MIT AI Safety Fundamental Notes

These are my notes and takeaways from the MAIA Fellowship, covering recent papers on AI alignment, security, and evaluations. I am keeping this page as a central map for the sequence, so each week can stay readable on its own while still fitting into the larger question I keep circling: what would it mean to make advanced AI systems safer before the stakes become too high to improvise?

I am excluding sessions 0 and 8 here because I want this page to focus on the core arc of the fellowship. Sessions 1 through 7 move from forecasting and alignment foundations toward threat models, oversight, interpretability, evaluations, governance, and liability.

Transformative AI and Current Trajectory

Scaling drivers, capability trends, and time-horizon forecasts for thinking about whether AGI-like systems may arrive sooner than institutions expect.

Outer Alignment

Reward misspecification, specification gaming, RLHF, and the gap between intended objectives and operationalized training signals.

Inner Alignment

Deception, reward tampering, mesa-optimization, goal misgeneralization, and why learned objectives may diverge from training objectives.

Threat Models

Instrumental convergence, power-seeking, bioterrorism, cyberwarfare, and gradual disempowerment as different ways AI systems could create risk.

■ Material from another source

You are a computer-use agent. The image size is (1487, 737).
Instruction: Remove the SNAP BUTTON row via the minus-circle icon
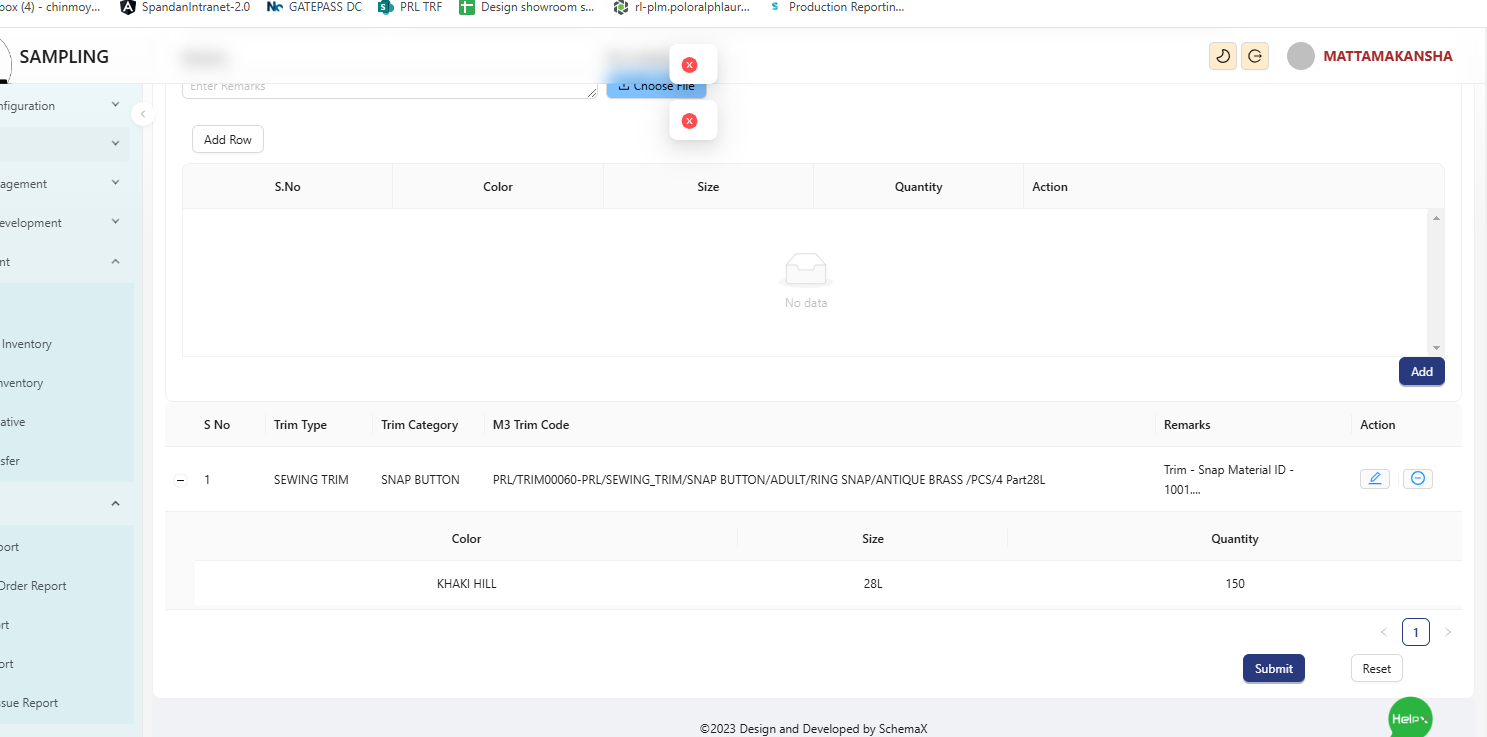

Control and Scalable Oversight

AI control, resampling, monitoring, weak-to-strong generalization, debate, and oversight strategies for systems humans cannot fully inspect unaided.

Interpretability and Evals

Attribution graphs, linear probes, capability evaluations, propensity evaluations, and alignment auditing as tools for making model behavior legible.

AI Governance and Liability

Tort law, compute governance, export controls, China, institutional accountability, and the regulatory toolbox for governing frontier AI.

Across the sequence, I am especially interested in how technical alignment questions and governance questions keep folding into each other. A model can fail because its objective is poorly specified, because its internal goal is not what we thought, because oversight is too weak, or because the surrounding institutions cannot respond quickly enough. The fellowship makes those failure modes feel less like separate topics and more like one connected system.

The notes are still evolving, but this page gives me a stable index for the main arc: trajectory, alignment, threat models, oversight, evaluations, and governance.